- GIVEN TEXT
┌────────

Honorees 2009 National Women’s History Month

Roswitha Augusta
Entrepreneur, Filmmaker
Maryland
Roswitha Augusta, is an entrepreneur, naturalist, and environmental filmmaker.  In 1980, she established Augusta Properties, an apartment management company.  Her profound love of nature prompted her to learn film-making and produce the award winning documentary, Preserving the Future, about the conflict between preserving our environment and urbanization.  Additionally, she hosts a cable television program about local environmental issues.

Anne Bowes La Bastille   b.1938
Ecologist
New York
Ecologist Anne LaBastille studied a flightless bird, the great pied-billed grebe, which survived in spite of living in a wildlife refuge, earthquakes, and polluted streams likely to make the species extinct.   In the early 1970s Dr. La Bastille moved to a cabin in New York’s Adirondacks.  Her solitary life led her to write Woodswoman.  In 1980, she profiled 15 women naturalists in Women and Wilderness.

Mollie Beattie    1947 – 1996     
Forester, Conservationist and Government Official
Vermont
Mollie Beattie was the first woman to head the United States Fish and Wildlife Service, which enforces wildlife laws and administers the Endangered Species Act.  Beattie oversaw the successful reintroduction of the gray wolf into northern Rocky Mountains.  To recognize her extraordinary work in the field of conservation, Congress named a wilderness area in Alaska’s Arctic National Wildlife Refuge in her honor.

Rebecca Bell   b.1953
Environmental Education Specialist
Maryland
Rebecca Bell has provided outstanding leadership in embedding environmental issues into the Maryland State curriculum for all public schools.  Honored as the Maryland Middle School Science Teacher of the Year, Ms. Bell was selected in 2008 to participate in the National Oceanic and Atmospheric Administration (NOAA) Teacher at Sea program to help scientists monitor changing ecosystem. Rebecca also serves on the Governor’s Climate Change Commission.

└────────

- WORK INSTRUCTIONS
a: Can you reproduce, word for word, the part of the honoree profiles that opens with the words containing "Anne Bowes La" and closes with "Women and Wilderness."?
b: Could you carry on the honoree profiles from the point where they stop?
The records below the honoree profiles come from a separate source.

- RECORDS SUPPLIED

┌────────

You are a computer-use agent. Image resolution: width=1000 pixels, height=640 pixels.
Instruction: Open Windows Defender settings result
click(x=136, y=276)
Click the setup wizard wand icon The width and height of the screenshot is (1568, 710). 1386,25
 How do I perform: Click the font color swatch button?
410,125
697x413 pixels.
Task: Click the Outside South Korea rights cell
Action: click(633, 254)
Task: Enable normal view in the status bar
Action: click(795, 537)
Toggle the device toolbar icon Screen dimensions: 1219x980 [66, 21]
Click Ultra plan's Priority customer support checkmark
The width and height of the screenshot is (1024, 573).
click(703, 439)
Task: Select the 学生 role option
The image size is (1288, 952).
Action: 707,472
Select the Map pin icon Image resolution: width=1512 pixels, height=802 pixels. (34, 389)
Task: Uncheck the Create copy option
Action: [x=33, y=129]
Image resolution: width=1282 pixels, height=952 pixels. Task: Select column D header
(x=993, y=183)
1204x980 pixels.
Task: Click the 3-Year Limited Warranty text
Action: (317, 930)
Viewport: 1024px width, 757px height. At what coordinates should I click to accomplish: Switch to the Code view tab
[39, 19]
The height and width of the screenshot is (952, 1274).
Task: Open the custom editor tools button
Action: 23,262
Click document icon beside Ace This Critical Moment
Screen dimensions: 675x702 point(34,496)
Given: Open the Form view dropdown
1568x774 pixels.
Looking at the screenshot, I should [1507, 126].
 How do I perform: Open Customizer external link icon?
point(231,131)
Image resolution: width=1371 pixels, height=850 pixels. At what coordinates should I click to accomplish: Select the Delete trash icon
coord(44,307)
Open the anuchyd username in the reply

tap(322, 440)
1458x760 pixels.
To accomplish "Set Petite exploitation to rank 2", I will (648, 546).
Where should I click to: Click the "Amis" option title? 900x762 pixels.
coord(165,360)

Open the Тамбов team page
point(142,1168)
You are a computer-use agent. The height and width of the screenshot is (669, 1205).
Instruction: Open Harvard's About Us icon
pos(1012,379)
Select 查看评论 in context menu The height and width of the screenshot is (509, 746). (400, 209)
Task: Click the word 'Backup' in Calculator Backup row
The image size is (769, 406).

└────────

- PER-TASK OUTPUTS
a:
Anne Bowes La Bastille   b.1938
Ecologist
New York
Ecologist Anne LaBastille studied a flightless bird, the great pied-billed grebe, which survived in spite of living in a wildlife refuge, earthquakes, and polluted streams likely to make the species extinct.   In the early 1970s Dr. La Bastille moved to a cabin in New York’s Adirondacks.  Her solitary life led her to write Woodswoman.  In 1980, she profiled 15 women naturalists in Women and Wilderness.

b:
http://www.marylandpublicschools.org/MSDE/programs/environmenthttp://teacheratsea.noaa.gov/bell/index/html

Arlene Blum   b.1945     
Bio-Physical Chemist, Mountaineer, Environmental Activist
International
Arlene Blum is best known for leading the first American, all-women’s ascent of Annapurna.  Blum’s research was instrumental in banning Tris and Fyrol, two cancer-causing chemicals used as flame retardants on children’s sleepwear, and the pesticide DBCP. Today, Blum is fighting the use of flame retardants in every-day products such as upholstered furniture. She is the author of Breaking Trail: A Climbing Life.

Margrett (“Gretta”) Boley
Forest Supervisor, Kisatchie National Forest
Louisiana  
Superintendent Boley was first in the region to implement Biomass Plant which produces energy from wood chips for district office, parking lot lighting and other energy needs.  A leader and role model in reducing the carbon footprint, she began an office campaign for recycling paper, batteries, disposal of tree marking paint, oil, other items that are harming the environment.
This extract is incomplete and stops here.